Big Tech Looks To Hydrogen For Backup Generation At Data Centers

By: Isabelle Branco-Lo

California’s grid reliability issues, caused by aging infrastructure, have been exacerbated by catastrophic wildfires in recent years. As a result, backup generation has been an increasingly important consideration for utilities, private companies, and regulators alike. Diesel generators are the most common source of backup power in California, however, in January, 2021, the California Energy Commission hosted a workshop where stakeholders revealed they are considering alternatives like hydrogen to replace diesel fuel for backup power.

Silicon Valley Takes Note

Some of the largest commercial and industrial customers in California interested in alternative fuel for backup generation are in Silicon Valley. Data centers account for about 20 GW of diesel generators deployed globally. As some of the biggest tech companies make carbon neutral and carbon negative pledges, backup power will need to come from sources other than fossil fuels.

In July 2020, Microsoft
MSFT
tested hydrogen fuel cells for backup power at its data centers. This move aligns with its commitment to be carbon negative by 2030 and eliminate dependency on diesel fuel by 2030. While still in the exploratory stages of using fuel cells as backup generators, the company hopes to scale the 250 kW system to a 3 MW system, which is equivalent to diesel-powered generators currently at its data centers.

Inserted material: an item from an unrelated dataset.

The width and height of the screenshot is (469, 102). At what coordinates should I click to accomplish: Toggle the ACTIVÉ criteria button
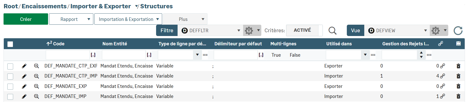click(x=302, y=30)
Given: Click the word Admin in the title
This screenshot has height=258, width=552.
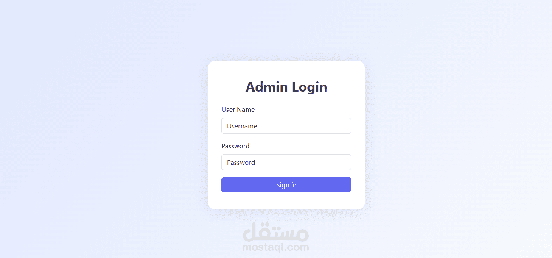Looking at the screenshot, I should coord(265,87).
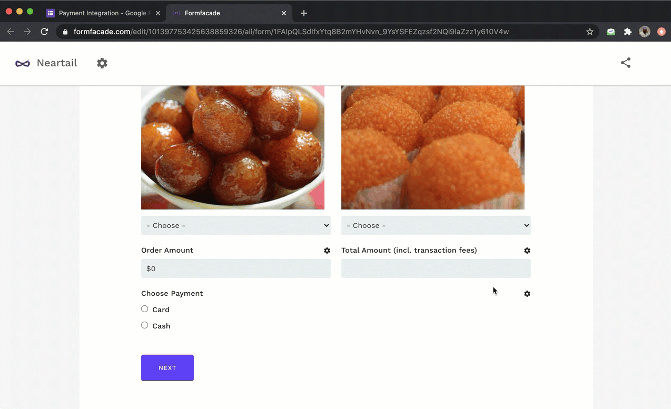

While Google has announced its plans to test batteries for backup, the key draw of hydrogen is its cost-effectiveness at longer durations. When comparing levelized costs for a completely resilient, 100% renewable data center with zero emissions, hydrogen is $119/MWh, while batteries could be over $4,000/MWh to ensure 48 hours of backup power. This finding comes from Jack Brouwer, a professor of mechanical and aerospace engineering at the University of California, Irvine.

Hydrogen Can Power Decarbonization with Multiple Applications

The use cases for hydrogen at data centers extend far beyond backup power. As more and more large tech companies strive to meet carbon neutral and carbon negative emissions goals with onsite power generation, green hydrogen could be created and used for storage and could provide load balancing services to the grid. Storing green hydrogen that has been created onsite by cheap renewable electricity could also be used to power fuel cell vehicles to provide emissions-free onsite transportation. Hydrogen’s versatility and efficiency may prove to be a valuable asset for data centers as they decarbonize in the coming years.